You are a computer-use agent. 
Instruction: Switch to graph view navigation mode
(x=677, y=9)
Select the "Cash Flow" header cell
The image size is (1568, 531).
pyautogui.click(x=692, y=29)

━━━━━━━━

What you need to do>
Write out exactly the lines starting with the one that holds "Instruction: Switch to" and running through the last line above.

Output below>
Instruction: Switch to graph view navigation mode
(x=677, y=9)
Select the "Cash Flow" header cell
The image size is (1568, 531).
pyautogui.click(x=692, y=29)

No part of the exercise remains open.